Scan the records below and say how many lines include the word "computer", giving no other text.

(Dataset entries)
Start of Block
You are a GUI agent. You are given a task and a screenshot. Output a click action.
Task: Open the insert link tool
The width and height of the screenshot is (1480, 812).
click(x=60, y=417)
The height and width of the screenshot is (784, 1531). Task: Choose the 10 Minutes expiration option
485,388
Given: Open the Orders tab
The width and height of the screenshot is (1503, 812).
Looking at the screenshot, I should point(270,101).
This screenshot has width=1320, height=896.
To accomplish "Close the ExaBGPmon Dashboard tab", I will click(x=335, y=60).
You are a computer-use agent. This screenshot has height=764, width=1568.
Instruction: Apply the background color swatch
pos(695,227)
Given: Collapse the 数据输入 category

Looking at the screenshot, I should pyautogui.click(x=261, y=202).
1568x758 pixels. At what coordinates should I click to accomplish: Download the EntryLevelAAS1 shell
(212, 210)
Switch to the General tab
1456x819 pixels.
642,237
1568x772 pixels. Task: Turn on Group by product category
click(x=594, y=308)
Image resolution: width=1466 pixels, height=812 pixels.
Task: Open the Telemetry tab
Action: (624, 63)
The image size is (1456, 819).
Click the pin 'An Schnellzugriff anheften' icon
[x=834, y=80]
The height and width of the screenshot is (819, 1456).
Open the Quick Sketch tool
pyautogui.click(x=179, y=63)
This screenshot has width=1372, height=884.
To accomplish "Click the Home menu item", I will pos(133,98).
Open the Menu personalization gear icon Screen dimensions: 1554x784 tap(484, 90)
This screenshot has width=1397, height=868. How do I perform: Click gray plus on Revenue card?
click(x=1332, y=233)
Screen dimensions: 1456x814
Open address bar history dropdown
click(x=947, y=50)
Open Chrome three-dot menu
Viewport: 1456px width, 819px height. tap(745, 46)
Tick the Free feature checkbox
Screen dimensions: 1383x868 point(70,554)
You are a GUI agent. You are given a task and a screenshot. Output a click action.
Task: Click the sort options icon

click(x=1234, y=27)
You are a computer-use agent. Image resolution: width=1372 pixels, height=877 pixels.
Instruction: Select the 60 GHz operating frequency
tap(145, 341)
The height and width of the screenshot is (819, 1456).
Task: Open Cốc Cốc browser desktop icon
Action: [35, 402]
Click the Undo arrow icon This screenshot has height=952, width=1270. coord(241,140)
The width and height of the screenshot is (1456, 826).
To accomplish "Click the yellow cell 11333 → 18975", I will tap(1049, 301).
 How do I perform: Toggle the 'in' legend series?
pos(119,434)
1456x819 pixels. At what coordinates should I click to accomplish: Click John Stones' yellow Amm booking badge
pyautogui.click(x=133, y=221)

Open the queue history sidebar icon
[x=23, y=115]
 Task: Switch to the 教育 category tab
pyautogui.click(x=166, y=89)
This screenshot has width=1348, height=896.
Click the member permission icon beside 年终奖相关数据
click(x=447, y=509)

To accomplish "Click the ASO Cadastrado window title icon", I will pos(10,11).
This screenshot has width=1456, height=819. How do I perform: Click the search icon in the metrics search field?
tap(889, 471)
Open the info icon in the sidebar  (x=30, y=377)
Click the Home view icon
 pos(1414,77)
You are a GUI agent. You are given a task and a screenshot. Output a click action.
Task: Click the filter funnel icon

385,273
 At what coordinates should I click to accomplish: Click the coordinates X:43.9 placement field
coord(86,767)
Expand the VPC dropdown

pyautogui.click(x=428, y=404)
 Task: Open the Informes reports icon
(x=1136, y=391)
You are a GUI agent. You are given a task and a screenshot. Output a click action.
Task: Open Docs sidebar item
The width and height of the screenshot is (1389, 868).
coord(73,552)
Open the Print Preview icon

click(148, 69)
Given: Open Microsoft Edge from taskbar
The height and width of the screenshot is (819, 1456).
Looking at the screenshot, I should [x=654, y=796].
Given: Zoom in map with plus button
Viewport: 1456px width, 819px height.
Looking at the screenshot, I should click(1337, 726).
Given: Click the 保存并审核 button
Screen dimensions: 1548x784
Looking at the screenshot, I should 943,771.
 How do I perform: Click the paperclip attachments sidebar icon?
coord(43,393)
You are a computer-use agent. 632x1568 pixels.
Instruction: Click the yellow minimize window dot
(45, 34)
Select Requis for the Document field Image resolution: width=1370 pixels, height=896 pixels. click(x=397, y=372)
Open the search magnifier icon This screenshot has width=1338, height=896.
End of Block
* _REPLY_
3